Im Frühjahr 2020 wird der NATO-Machtblock mit einer Testmobilmachung gen Osten den Ernstfall proben. Dies geht aus einem Schreiben des Bundesverteidigungsministeriums hervor. Demnach werden die USA und ihre Verbündeten in Europa mit dem Manöver „Defender 2020“ die militärische Infrastruktur, Kommandostrukturen und Nachschubrouten prüfen, die sie im Laufe der vergangenen Jahre in Osteuropa aufgebaut haben.

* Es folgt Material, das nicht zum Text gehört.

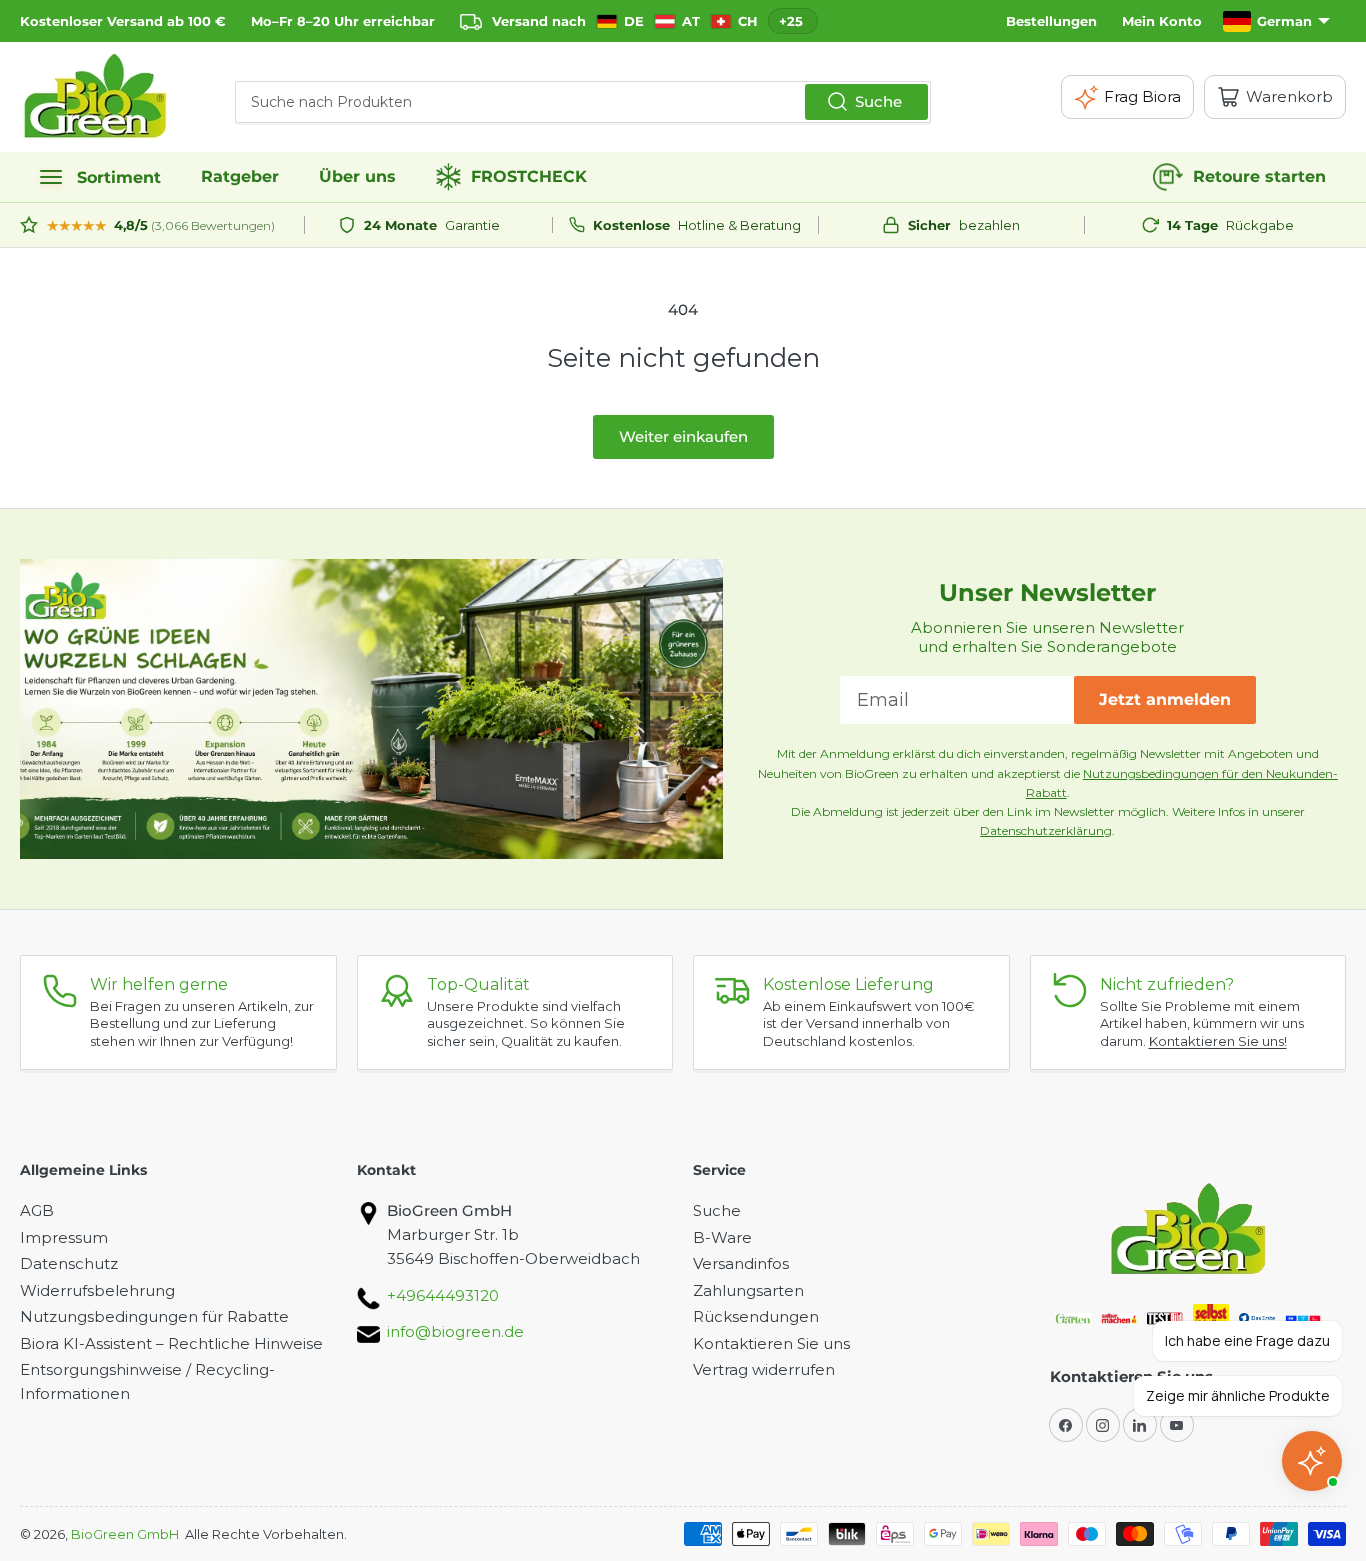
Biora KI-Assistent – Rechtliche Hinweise (171, 1343)
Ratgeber (240, 176)
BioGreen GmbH (125, 1534)
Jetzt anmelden (1165, 699)
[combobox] (583, 102)
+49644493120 (443, 1295)
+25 (791, 21)
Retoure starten (1259, 176)
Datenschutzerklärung (1046, 830)
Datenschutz (69, 1263)
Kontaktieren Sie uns (771, 1343)
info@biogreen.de (455, 1331)
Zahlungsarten (748, 1290)
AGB (37, 1210)
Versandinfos (741, 1263)
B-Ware (722, 1237)
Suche (878, 101)
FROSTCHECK (529, 176)
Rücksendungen (756, 1316)
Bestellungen (1051, 21)
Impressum (64, 1237)
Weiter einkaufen (683, 436)
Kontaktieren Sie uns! (1218, 1041)
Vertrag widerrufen (764, 1369)
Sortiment (119, 177)
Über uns (357, 176)
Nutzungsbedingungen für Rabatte (154, 1316)
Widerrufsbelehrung (97, 1290)
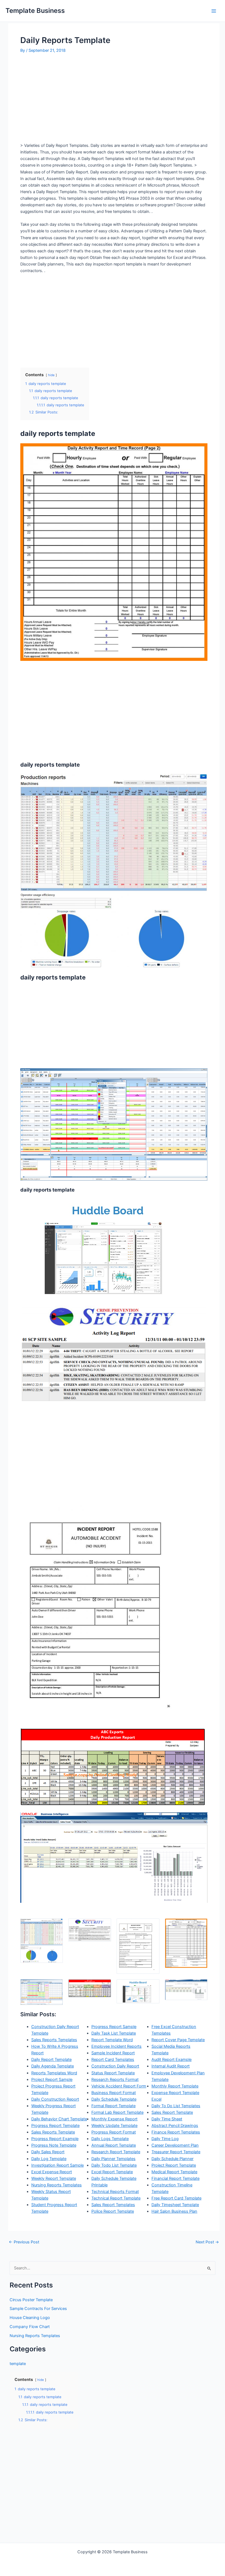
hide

Wie in einem etwaigen heißen Krieg mit Russland werden in der Übung US-Truppen über den Atlantik nach Europa transportiert, um weiter in Richtung auf die russische Grenze vorzudringen. Die Bundesregierung leistet zu der Maßnahme, die Europa weiter militarisiert und die Spannungen noch stärker anheizt, tatkräftige Beihilfe, indem sie Deutschland gezielt als Dreh- und Angelpunkt der Kriegslogistik positioniert. Auf die strategische Rolle als Logistik- und Kommandozentrale im Hinterland sucht die Bundesrepublik einen weiteren internationalen Machtzuwachs zu stützen. Für die USA wird „Defender 2020“ die größte Militärübung in Europa seit 25 Jahren.
„Defender 2020“
Bis zu 20.000 US-Soldaten plus Panzer und weiteres Gerät werden ab Anfang 2020 zunächst über den Atlantik und dann durch Deutschland nach Polen und in die Baltischen Staaten verlegt werden. Neben den USA werden sich 16 weitere NATO-Mitglieder an dem Manöver beteiligen, darunter auch die Bundesrepublik. In einem Krieg des NATO-Machtblocks gegen Russland würde Deutschland laut Konzeption der Bundeswehr als „Basis für Operationen, rückwärtiges Einsatzgebiet und Drehscheibe der Unterstützung“ dienen.[1] „Defender 2020“ bietet Berlin die Gelegenheit, diesem Anspruch Nachdruck zu verleihen.
Mit deutscher Beteiligung
Für die USA beginnt die Übung schon im Januar. Für die Bundesrepublik startet sie voraussichtlich erst ab April in vollem Umfang. Einschränkungen im zivilen Bahnverkehr sind zu erwarten. Für zwei Monate wird die Bundeswehr die US-amerikanischen Truppen bei ihrem Marsch durch Deutschland unterstützen. Genutzt werden dabei drei sogenannte Convoy-Support-Zentren in Garlstedt (Niedersachsen), Burg (Sachsen-Anhalt) und auf dem Truppenübungsplatz Oberlausitz (Sachsen). Zusätzlich soll der Truppenübungsplatz Bergen in der Lüneburger Heide eigens für die Übung zu einer Großtankstelle umfunktioniert werden. Auch das im Aufbau befindliche neue militärische Hauptquartier zur Organisation schneller Truppenverlegungen (Joint Support and Enabling Command, JSEC) in Ulm wird seine Rolle als zentrale Schaltstelle der Mobilmachung gegen Russland proben.[2] Zudem ist davon auszugehen, dass das Europa-Kommando der US-Streitkräfte (EUCOM) in Stuttgart-Vaihingen beteiligt sein wird. In Grafenwöhr (Bayern) sollen im Rahmen des Manövers Gefechtsstandsübungen stattfinden. Dabei macht die Aufgabenbeschreibung der Bundeswehr für „Defender 2020“ deutlich, dass sich die deutsche Beteiligung keineswegs auf logistische Unterstützung und Koordination beschränkt: „Kampf, Kampfunterstützung und Führung – in Deutschland, Polen und Litauen“ zählen demnach zu den Aufgabenschwerpunkten.[3]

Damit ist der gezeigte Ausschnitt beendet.